When you're at Roblox's scale, it is often difficult to know in advance whether ...

mypalmike · on Jan 21, 2022

In most cases, if you've planned your deployment well (meaning in part that you've specified the rollback steps for your deployment) it's almost impossible to imagine rollback being slower than any other approach.

When I worked at Amazon, oncalls within our large team initially had leeway over whether to roll backwards or try to fix problems in situ ("roll forward"). Eventually, the amount of time wasted trying to fix things, and new problems introduced by this ad hoc approach, led to a general policy of always rolling back if there were problems (I think VP approval became required for post-deploy fixes that weren't just rolling back).

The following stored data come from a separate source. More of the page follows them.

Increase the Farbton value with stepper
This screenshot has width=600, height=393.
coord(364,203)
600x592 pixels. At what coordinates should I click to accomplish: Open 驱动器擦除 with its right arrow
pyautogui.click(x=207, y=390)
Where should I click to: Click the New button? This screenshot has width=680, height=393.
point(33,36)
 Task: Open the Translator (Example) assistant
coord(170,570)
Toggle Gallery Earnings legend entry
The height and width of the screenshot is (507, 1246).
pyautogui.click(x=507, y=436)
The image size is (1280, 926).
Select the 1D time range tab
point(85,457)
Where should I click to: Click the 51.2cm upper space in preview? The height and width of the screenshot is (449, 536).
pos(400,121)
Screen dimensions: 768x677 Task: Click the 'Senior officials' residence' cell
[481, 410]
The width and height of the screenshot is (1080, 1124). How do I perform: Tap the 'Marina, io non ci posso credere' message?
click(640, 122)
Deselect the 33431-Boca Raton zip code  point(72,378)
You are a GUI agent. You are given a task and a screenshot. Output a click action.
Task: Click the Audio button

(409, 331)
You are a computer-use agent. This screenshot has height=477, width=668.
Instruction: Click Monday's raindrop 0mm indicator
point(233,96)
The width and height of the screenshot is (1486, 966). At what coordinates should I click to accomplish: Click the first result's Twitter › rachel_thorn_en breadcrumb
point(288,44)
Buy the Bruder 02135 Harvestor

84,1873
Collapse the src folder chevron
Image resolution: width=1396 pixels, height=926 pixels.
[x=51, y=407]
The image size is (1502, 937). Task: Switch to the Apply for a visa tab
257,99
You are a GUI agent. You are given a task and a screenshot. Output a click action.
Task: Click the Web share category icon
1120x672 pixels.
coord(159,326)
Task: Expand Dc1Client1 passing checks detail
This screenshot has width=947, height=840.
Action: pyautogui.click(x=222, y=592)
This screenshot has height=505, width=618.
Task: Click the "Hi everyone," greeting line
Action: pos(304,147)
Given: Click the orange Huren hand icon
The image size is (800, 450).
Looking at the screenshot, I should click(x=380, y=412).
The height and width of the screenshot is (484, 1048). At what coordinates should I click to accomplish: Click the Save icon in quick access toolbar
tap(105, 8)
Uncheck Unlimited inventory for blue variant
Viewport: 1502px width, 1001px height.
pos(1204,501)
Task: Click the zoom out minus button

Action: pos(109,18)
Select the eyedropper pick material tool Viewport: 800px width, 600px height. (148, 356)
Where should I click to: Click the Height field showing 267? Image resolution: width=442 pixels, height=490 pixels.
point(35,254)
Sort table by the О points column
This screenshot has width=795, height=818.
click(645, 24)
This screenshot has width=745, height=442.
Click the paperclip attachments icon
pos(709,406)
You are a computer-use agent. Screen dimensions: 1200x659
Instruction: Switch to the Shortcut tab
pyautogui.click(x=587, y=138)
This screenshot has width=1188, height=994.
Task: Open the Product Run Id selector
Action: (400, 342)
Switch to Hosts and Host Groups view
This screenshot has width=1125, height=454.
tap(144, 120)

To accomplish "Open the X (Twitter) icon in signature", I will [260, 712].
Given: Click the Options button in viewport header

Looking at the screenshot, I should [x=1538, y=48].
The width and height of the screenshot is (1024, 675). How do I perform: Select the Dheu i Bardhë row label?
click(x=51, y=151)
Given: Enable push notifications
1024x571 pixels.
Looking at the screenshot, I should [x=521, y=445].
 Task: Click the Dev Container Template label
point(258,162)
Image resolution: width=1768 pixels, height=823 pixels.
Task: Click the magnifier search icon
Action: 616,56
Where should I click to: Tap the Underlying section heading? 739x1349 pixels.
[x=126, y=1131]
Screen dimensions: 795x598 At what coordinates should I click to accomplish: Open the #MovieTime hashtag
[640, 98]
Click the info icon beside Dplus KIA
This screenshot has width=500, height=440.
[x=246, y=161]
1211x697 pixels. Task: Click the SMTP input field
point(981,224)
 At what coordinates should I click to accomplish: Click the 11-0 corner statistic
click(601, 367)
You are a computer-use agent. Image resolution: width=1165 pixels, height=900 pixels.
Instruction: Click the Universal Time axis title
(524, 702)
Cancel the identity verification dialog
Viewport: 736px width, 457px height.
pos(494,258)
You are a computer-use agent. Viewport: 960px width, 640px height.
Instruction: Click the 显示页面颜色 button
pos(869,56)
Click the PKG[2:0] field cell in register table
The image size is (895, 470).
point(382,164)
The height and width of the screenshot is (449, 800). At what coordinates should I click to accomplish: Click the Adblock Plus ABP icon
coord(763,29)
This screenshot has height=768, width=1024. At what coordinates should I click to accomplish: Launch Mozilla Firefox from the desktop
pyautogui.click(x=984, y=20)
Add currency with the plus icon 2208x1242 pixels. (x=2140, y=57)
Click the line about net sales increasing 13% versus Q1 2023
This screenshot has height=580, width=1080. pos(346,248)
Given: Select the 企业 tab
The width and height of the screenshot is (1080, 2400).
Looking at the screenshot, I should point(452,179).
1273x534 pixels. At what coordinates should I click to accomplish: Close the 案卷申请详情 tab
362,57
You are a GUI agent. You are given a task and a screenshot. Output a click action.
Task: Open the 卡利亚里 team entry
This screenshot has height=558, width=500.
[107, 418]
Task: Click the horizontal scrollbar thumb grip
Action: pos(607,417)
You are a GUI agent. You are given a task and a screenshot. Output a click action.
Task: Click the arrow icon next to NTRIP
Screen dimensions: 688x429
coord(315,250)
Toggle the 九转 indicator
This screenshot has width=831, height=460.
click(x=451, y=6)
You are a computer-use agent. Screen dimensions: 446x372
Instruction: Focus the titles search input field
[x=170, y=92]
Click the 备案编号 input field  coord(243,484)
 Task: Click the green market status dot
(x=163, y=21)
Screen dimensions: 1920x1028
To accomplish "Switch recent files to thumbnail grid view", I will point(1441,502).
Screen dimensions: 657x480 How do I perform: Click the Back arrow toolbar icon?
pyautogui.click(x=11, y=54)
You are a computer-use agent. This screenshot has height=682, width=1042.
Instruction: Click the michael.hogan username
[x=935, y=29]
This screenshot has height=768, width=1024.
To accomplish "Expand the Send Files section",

In this case, though, the deployment happened ages (a whole day!) before the problems erupted. The rollback steps wouldn't necessarily be valid (to your "multiple confounding changes" point). So there was no avoiding at least some time spent analyzing and strategizing before deciding to roll back.

yashap · on Jan 20, 2022

Some changes are extremely hard to rollback, but this doesn’t sound like one of them. From their report, sounds like the rollback process involved simply making a config change to disable the streaming feature, it took a bit to rollout to all nodes, and then Consul performance almost immediately returned to normal.

Blind rollbacks are one thing, but they identified Consul as the issue early on, and clearly made a significant Consul config change shortly before the outage started, that was also clearly quite reversible. Not even trying to roll that back is quite strange to me - that’s gotta be something you try within the first hour of the outage, nevermind the first 50 hours.

uvdn7 · on Jan 21, 2022

> When you're at Roblox's scale

Yet a regional Consul deployment is the single point of failure. I apologize if that sounds sarcastic. There’re obviously a lot of lessons to be learned and blames have no places in this type of situations - excuses as well.